### INSTRUCTION
Please reproduce the passage of the essay on playing the long game between "Here’s an extract;" and "the creative muse.", inclusive.

The Merit In Playing The Long Game
I walk in the Phoenix Park near where I live and I see the trees playing the long game.
The grass and the birds and the sky play the long game.
Our dog, Tilly plays the long game. So do the cats she chases that come into our postage stamp sized back garden.
Human beings don’t play the long game. Not many of us do anyway that’s for sure.
At best we might play a medium-term game but most of us play the short game. Instant gratification is what we are after and by God, we’ll get it no matter the sacrifice.
The pursuit of an easier life, of greater convenience, is a major driving force behind human activity but it eventually becomes destructive.
That’s the reality of all good things, they never last.
We seem to want high quality at low cost, to be fit without sweating, to make money without doing the work.
We want to get stuff and experiences as soon as possible.
The future can’t get here soon enough.
The Insanity Of The Human Experience
I don’t know which is the greater insanity, to be chasing a future that we can never catch or believing that there is such a thing in the first place.
It was about 8 or 9 years ago at a very difficult time in my professional career when it dawned on me that time was a fabrication of the human mind.
That idea prompted an article. That article became very popular and was to become a book but never made it.
Instead, I’ve incorporated The Illusion of Time idea into a chapter in The Artist’s Manifesto, due out in paperback on 2nd April 2018.
Here’s an extract;
In this chapter, we will explore the nature and function of time as it influences the creative mind and why we need to disconnect ourselves from it.
Disconnection from worldly ideas and concepts such as time is essential if we are to access that psychic space which allows us to create original and meaningful things.
In the disconnection from the concept of time, we allow ourselves the mental capacity to create without restriction.
This process happens for some creative people entirely automatically, but for many the time and space to create is difficult to find.
Worldly things like responsibilities, financial demands, family, the day job, TV, social media and so on have the potential to feed the creative muse.
But unchecked they serve as distractions, things that dilute our focus of attention.
Care not for the things of the morrow for the things of the morrow will take care of themselves – Matthew 6:34
In The Artist’s Manifesto, we read that the nature of the creative process is a constant moving between this world of stimulation and the artist’s quiet creative space.

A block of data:
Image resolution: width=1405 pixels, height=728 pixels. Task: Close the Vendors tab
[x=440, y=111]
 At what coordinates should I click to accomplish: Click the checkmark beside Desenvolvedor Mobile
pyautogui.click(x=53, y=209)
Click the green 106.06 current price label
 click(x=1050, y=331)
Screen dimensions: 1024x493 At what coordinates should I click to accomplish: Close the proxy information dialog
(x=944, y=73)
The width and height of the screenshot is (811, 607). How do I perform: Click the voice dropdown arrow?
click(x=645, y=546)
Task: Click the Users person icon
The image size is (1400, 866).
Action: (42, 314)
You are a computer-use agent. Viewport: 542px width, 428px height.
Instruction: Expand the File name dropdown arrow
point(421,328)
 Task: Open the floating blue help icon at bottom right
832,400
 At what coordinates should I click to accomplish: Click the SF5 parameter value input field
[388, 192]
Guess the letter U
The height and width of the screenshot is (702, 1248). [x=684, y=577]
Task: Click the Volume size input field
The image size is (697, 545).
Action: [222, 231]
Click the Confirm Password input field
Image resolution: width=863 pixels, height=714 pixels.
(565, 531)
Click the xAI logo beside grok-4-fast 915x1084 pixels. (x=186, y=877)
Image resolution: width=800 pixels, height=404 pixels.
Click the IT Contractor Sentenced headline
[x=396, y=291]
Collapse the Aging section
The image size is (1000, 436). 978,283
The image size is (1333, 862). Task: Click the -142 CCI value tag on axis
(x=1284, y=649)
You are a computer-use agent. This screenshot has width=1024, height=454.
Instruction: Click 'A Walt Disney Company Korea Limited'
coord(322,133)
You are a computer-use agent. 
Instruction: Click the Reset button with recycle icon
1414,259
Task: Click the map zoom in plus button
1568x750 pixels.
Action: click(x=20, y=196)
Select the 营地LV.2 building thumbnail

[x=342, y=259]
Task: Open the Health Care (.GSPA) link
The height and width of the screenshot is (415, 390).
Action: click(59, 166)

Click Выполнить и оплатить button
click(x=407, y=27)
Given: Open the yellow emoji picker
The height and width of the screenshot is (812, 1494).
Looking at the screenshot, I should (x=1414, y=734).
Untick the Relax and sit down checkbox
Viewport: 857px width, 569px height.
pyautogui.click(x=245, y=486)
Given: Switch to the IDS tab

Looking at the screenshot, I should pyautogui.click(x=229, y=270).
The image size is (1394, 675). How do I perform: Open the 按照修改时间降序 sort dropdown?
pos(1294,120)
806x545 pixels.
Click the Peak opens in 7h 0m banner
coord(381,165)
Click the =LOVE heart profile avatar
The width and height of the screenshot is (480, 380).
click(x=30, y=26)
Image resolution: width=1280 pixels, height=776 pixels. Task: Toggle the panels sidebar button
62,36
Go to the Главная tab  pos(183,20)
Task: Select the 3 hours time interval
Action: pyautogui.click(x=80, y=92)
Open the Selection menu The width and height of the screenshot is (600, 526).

### EXERCISE OUTPUT
Here’s an extract;
In this chapter, we will explore the nature and function of time as it influences the creative mind and why we need to disconnect ourselves from it.
Disconnection from worldly ideas and concepts such as time is essential if we are to access that psychic space which allows us to create original and meaningful things.
In the disconnection from the concept of time, we allow ourselves the mental capacity to create without restriction.
This process happens for some creative people entirely automatically, but for many the time and space to create is difficult to find.
Worldly things like responsibilities, financial demands, family, the day job, TV, social media and so on have the potential to feed the creative muse.